E a queste preoccupazioni precede una domanda che è sempre meglio non fare, perché facciamo quello che facciamo, come procede la costruzione del senso della cosa, o dei metodi per produrre la cosa che ci accingiamo a realizzare.
Nel caso di Muciaccia, già fotografo di still-life, già fotografo di danza e documentarista di cultura materiale, la scelta di diventare fotografo di architettura contiene parte della spiegazione.
E’ l’oggetto del lavoro che stabilisce la regola procedurale e in definitiva la costruzione del senso.
Fotografare l’architettura comporta un’adesione e una distanza dal mondo, incorpora la precisione chirurgica dello still-life con l’ombra del sole che lentamente si muove senza sosta sulla facciata. La foto di architettura riproduce lo straniamento dechirichiano di uno spazio strappato alla natura per realizzare il sogno e l’inquadratura della natura che lo sostiene in un duplice rimando in cui è difficile stabilire chi è quadro di cosa.
La foto d’architettura restituisce l’impossibilità di rappresentare la vita se non fermandola, in un’istantanea nella quale qualcosa è più fermo di qualcos’altro e con questa piccola differenza l’artificio della vitalità si riproduce.
E’ così che le foto del mio amico mi restituiscono l’importanza del nostro lavoro di architetti, come costruttori del quadro in cui la vita si svolge in parallelo e non sovrapposto, adeguato e sempre in ritardo, assoluto e fragile.
Ma se devo essere sincero, Muciaccia rappresenta un caso particolare di fotografo, che non si esaurisce in una “ specializzazione “ , anche se dall’ultima scelta per l’architettura ricava una specie di riordino generale del modo di lavorare.

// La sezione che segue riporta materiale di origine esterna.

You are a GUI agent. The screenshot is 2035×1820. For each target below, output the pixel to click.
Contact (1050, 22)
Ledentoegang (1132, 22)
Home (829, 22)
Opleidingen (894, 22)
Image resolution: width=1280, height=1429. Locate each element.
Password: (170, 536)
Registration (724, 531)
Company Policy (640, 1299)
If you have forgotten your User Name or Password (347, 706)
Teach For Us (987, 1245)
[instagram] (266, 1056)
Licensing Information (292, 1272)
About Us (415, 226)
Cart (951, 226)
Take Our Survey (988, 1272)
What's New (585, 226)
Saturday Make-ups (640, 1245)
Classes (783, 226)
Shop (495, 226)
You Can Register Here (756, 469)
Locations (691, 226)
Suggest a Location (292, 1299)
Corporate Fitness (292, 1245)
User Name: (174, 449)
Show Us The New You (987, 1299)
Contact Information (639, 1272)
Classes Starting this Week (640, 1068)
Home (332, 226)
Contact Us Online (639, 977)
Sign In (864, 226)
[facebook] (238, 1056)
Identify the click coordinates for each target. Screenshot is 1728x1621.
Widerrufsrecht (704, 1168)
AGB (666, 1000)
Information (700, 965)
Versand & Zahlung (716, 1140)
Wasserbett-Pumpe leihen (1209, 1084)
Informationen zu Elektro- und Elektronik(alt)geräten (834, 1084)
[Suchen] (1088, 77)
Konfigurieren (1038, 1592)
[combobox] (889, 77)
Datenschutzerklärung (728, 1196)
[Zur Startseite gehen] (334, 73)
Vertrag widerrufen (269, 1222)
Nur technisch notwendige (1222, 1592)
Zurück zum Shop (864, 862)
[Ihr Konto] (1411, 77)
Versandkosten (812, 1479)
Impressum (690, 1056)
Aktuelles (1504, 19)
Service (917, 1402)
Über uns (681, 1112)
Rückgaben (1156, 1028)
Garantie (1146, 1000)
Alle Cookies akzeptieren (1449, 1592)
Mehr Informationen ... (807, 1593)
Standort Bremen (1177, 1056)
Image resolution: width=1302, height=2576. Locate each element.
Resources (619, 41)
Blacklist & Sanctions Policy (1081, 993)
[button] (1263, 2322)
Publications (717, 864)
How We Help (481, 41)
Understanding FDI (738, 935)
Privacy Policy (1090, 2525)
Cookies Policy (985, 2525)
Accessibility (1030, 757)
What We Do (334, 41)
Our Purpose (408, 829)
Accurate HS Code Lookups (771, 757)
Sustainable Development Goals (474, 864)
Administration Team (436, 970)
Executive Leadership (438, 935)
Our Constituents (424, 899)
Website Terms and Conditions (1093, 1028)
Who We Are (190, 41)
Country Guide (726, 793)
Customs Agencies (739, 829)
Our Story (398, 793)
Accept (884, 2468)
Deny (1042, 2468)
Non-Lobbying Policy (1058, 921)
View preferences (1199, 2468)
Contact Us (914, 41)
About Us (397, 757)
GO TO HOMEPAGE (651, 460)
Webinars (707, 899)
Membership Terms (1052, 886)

Usando un paradosso lo definirei un “ fotografo di gruppo “, perché il termine di “ paesaggio “ e “ architettura “ mi sembrano ancora imprecisi o meglio mi sembrano i mezzi coni loro apparati di regole interne. Anche se i riferimenti, le affinità, lo studio di altri fotografi italiani riemergono inevitabilmente per la caratura dell’opera di Basilico o di Ghirri, Muciaccia segue un percorso più silenzioso, preoccupato di stabilire relazioni e prossimità secondo un passaggio che dalla lezione degli spazi interni dell’architettura si dilata sull’ambiente antropizzato.
Il caso della ricerca materana rappresenta un campione, che per dimensione, occasione pubblica e scale di riproduzione della fotografia ( negativo, ingrandimento, pannello, fotolito, catalogo ) sembra più maneggevole da comprendere. Per me che ho seguito innumerevoli ricerche “ senza scopo “ di Alberto, raccolte di appunti su Roma, Messina, Bari, la Puglia, questo ultimo rappresenta solo un precipitato occasionale di un’attenzione disinteressata e continua che lo accompagna da molti anni.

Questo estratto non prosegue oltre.